> PROBLEM DESCRIPTION
Every line from the one bearing "Given: Click the 2.4 miles distance label" through the last line of the records below is to be output exactly, and no other line; leave out the pictures.

-- ENTRIES PROVIDED follows --

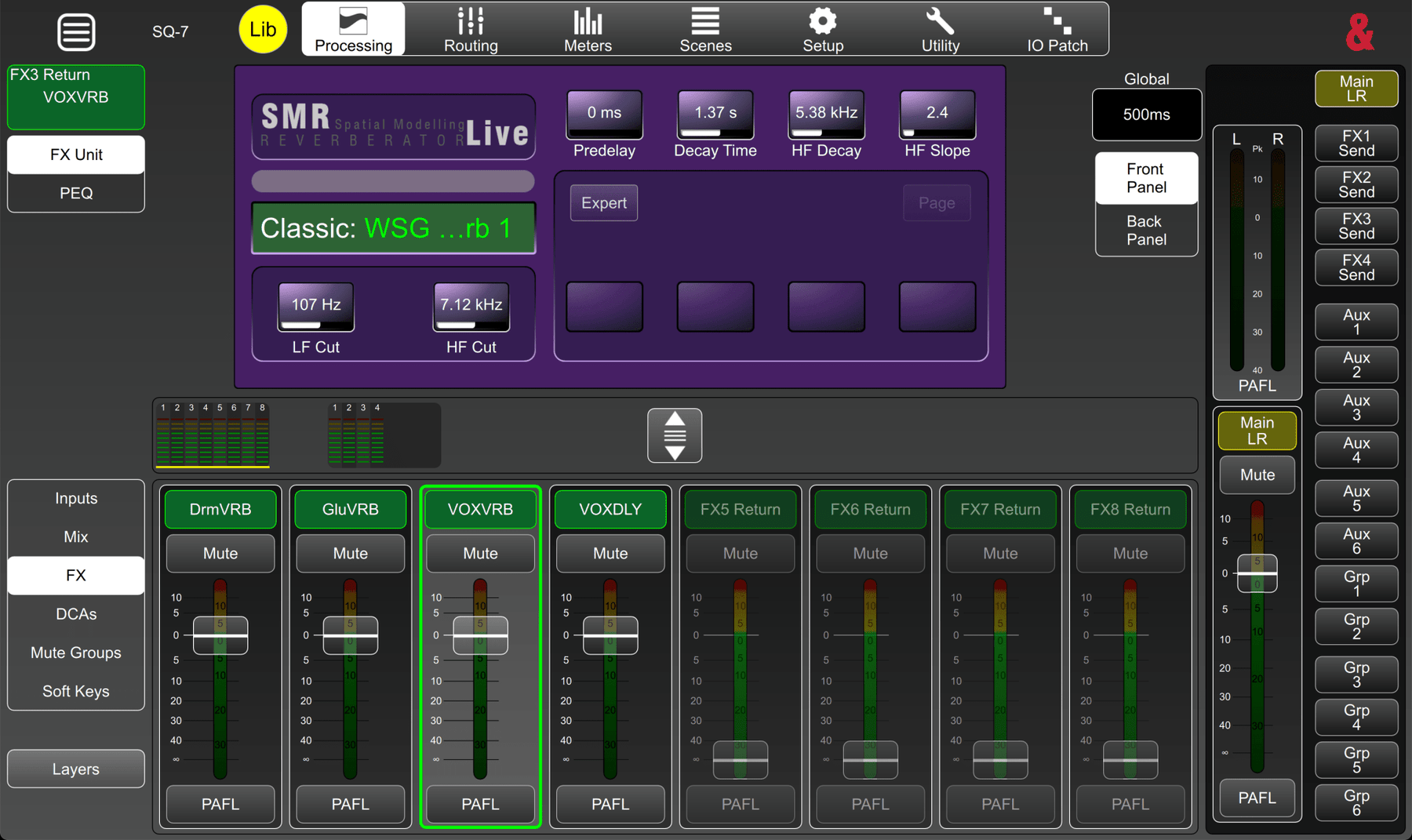Mute the DrmVRB channel
This screenshot has height=840, width=1412.
pos(220,554)
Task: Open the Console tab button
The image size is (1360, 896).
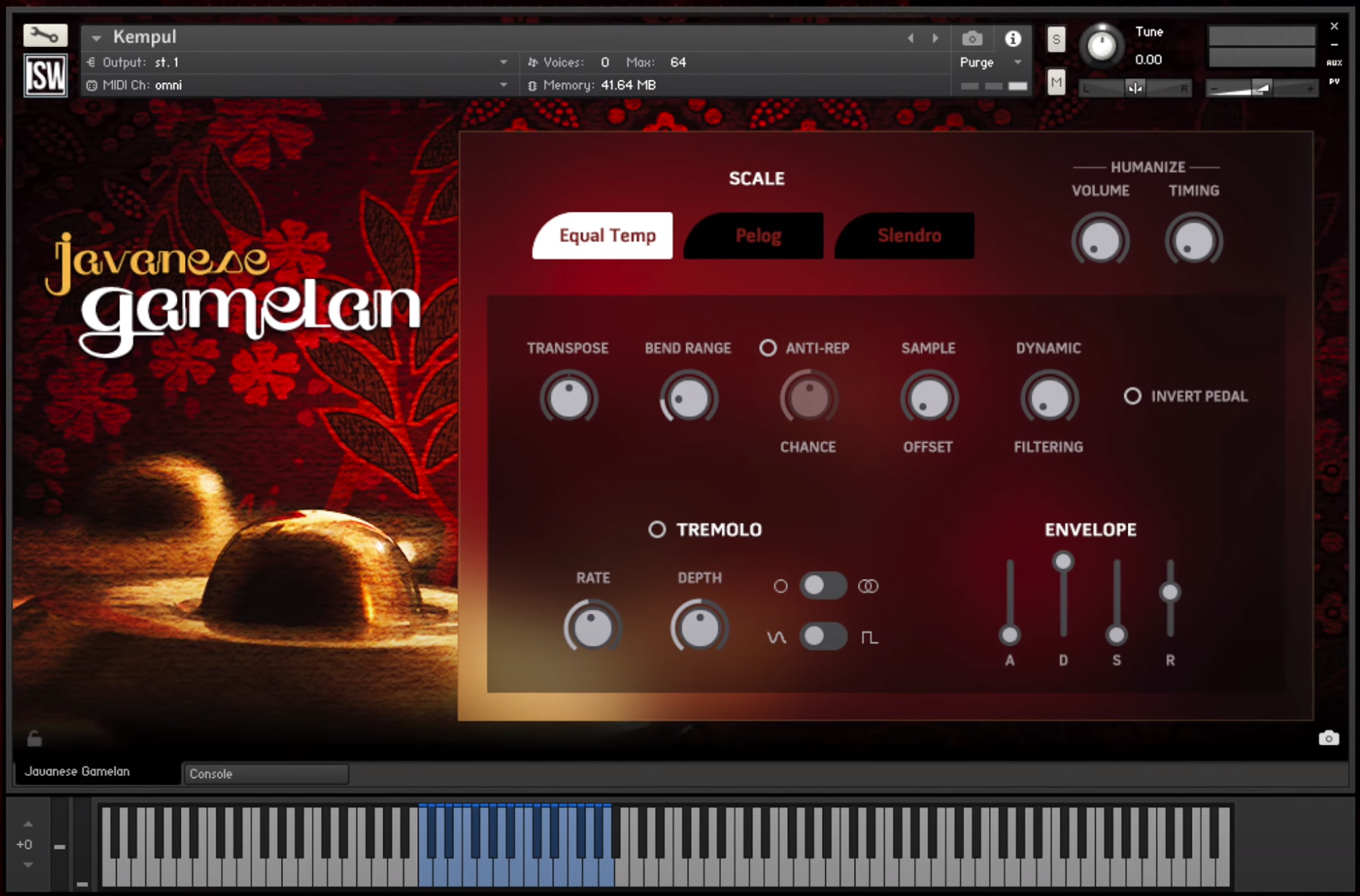Action: 266,774
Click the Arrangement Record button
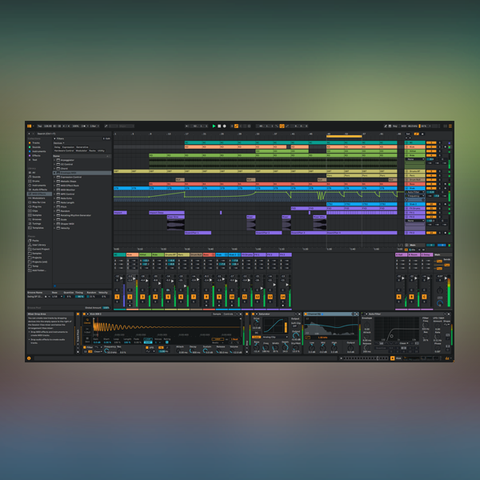480x480 pixels. (224, 126)
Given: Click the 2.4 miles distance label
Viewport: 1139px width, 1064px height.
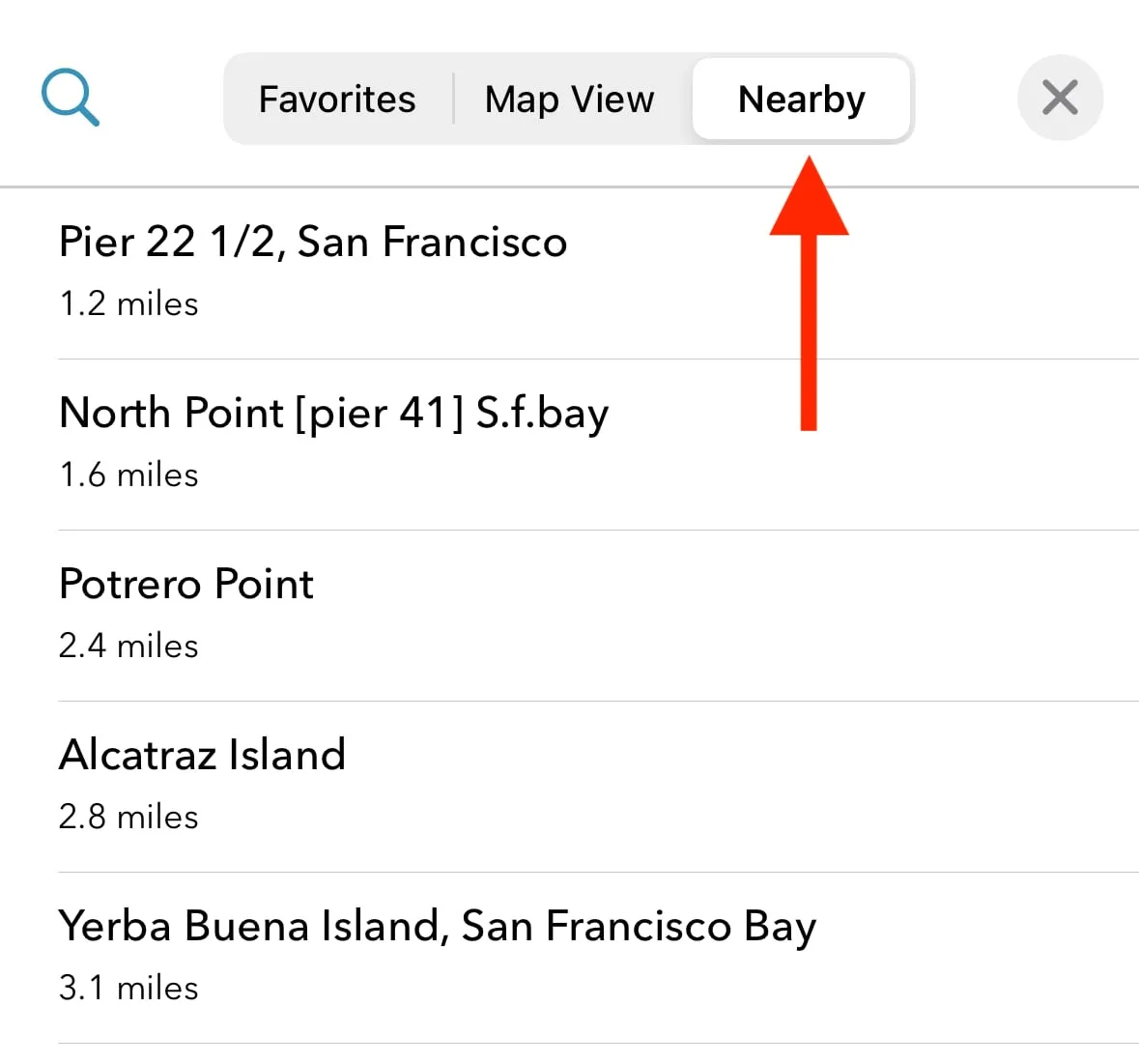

-- ENTRIES PROVIDED concluded --

> OUTPUT BELOW
Given: Click the 2.4 miles distance label
Viewport: 1139px width, 1064px height.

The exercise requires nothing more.